'Merger' is explained in detail and with examples in the Laws & Regulations edition of the Herold Financial Dictionary, which you can get from Amazon in Ebook or Paperback edition.
A Merger refers to a financial transaction which combines two preexisting companies into a single larger resulting firm. A few different kinds of mergers exist today. There are a variety of reasons for why companies engage in such mergers. These mergers and acquisitions often go through with an eye to extending a firm’s customer base and product reach, increasing its market share, or moving into new markets and industry segments. In the end, the ultimate motivation is to make shareholders happy by adding shareholder value.
These combinations occur as two firms join forces into a new larger single company. They are nearly identical to takeovers and acquisitions. The main difference lies in the stock shareholders of each firm holding on to an interest in the share of the new corporation. With acquisitions though, a single company buys out all of or a controlling interest in the stock of the target company. This leads to an unbalanced ownership within the newly formed corporation. Practically the whole process of such mergers is generally kept under wraps so that the members of the investing public are completely unaware of it until after they are announced.
Most personnel at both companies are kept in the dark as well. In fact, the lion share of such merger efforts fail. With the majority of them completely secret, it is hard to say with any accuracy the number of possible mergers that become discussed and considered any year in question. The number ought to be extremely high as the quantities of successful ones prove how desirable such mergers are for a great number of corporations.
There are so many different explanations for why two firms wish to combine. Some of these are ideal for shareholders while others are actually not. A profitable company could be combined with a loss-making firm. This would allow the profitable company to employ the losses of the losing target as a tax write off against its own considerable profits. It would simultaneously grow the entire new corporation.
A good reason for these types of combinations is to boost the market share of a given firm. This is especially helpful with bigger corporations which cannot easily grow their market share organically any longer because of their sheer scope and size. When major competitors combine, the new company might be able to overwhelmingly dominate the industry, providing it with a wide range of choices in setting prices and buyer incentives. In these cases, the Sherman Clayton Anti-Trust laws often come into play to stop the merger and prevent the formation of a new monopoly.
There is another popular motivation to combining two existing companies. When they make products which are distinctively different yet still complementary, it presents an opportunity for cost savings. It could be that the acquiring firm wants to obtain the assets of a target firm which is a part of its product supply chain. As an example, there could be significant manufacturers who wish to obtain control over the warehousing chain. This would enable the buyer to save considerable costs on warehousing and to earn profits from the business it buys out at the same time.

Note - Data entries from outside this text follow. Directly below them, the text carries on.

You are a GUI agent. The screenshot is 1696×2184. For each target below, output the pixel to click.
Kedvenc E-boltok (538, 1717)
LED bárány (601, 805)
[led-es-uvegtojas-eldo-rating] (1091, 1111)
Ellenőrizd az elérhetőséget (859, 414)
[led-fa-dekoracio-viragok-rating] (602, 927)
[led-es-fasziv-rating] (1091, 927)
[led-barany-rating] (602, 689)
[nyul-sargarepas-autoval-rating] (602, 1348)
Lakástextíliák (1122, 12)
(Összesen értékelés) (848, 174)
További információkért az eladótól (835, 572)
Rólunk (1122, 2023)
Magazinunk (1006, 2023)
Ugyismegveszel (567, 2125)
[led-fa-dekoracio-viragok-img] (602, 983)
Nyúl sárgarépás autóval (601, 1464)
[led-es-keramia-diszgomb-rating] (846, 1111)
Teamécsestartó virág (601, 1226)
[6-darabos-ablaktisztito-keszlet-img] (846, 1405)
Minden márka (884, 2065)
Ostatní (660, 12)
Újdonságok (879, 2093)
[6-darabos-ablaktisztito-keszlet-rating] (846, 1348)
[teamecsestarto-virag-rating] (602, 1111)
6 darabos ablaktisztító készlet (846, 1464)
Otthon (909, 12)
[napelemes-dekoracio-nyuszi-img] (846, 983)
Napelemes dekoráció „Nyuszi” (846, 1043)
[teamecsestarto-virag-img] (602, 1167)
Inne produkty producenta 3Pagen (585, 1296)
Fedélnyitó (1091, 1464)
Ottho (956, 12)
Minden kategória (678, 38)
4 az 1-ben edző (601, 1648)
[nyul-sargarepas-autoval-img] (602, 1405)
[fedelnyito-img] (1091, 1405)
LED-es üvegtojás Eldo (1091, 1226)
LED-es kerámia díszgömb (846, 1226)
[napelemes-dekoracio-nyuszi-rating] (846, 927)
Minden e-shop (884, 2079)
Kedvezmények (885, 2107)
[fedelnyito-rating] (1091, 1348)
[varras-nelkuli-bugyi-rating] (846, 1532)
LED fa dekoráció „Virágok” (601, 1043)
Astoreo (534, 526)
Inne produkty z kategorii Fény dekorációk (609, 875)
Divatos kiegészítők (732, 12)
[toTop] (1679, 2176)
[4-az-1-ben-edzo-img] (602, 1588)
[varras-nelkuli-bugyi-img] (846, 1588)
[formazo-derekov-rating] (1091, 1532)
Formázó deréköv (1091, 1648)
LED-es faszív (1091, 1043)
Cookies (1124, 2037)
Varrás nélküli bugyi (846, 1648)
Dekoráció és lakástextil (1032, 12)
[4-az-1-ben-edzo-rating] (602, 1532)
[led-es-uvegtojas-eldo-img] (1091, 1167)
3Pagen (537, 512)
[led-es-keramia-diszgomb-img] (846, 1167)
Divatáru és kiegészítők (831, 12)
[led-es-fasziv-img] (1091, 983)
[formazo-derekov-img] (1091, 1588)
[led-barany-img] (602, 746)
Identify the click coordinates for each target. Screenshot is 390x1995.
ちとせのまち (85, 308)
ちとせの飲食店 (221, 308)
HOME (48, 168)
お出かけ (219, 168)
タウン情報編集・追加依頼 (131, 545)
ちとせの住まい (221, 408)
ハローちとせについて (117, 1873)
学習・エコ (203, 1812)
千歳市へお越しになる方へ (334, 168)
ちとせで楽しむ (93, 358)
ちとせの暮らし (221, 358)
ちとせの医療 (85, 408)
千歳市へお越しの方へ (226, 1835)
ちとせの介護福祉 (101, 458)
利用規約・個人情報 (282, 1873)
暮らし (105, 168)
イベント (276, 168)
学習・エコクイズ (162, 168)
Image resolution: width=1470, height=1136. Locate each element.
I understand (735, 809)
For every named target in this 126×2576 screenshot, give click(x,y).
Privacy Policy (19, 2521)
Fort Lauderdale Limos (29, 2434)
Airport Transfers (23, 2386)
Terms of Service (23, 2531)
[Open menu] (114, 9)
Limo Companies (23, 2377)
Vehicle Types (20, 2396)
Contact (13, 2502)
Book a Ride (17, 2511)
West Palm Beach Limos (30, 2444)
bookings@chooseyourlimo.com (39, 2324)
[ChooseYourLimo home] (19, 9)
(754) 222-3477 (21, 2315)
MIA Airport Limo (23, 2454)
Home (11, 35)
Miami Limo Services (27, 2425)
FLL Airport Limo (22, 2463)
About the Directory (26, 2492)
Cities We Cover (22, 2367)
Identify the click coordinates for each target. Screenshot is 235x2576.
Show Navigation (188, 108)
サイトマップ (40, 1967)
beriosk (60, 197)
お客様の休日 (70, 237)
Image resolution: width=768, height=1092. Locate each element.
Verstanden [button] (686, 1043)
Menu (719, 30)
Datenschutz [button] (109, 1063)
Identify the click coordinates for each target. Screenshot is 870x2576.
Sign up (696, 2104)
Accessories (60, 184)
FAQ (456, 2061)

A real world tangible example of this type of merger occurred when PayPal merged with eBay a few years ago. eBay became capable of sidestepping the considerable fees it had to pay PayPal previously. The complementary product line was actually a good match also.
It is usually investment bankers who handle the particulars details of and arrangements in a merger. They help with the transfer of ownership of the company itself via stock sales and strategic issuance. This does give incentive to investment banks to encourage mergers between existing clients. It could happen even when a merger would not be in the best interests of the two companies’ underlying shareholders.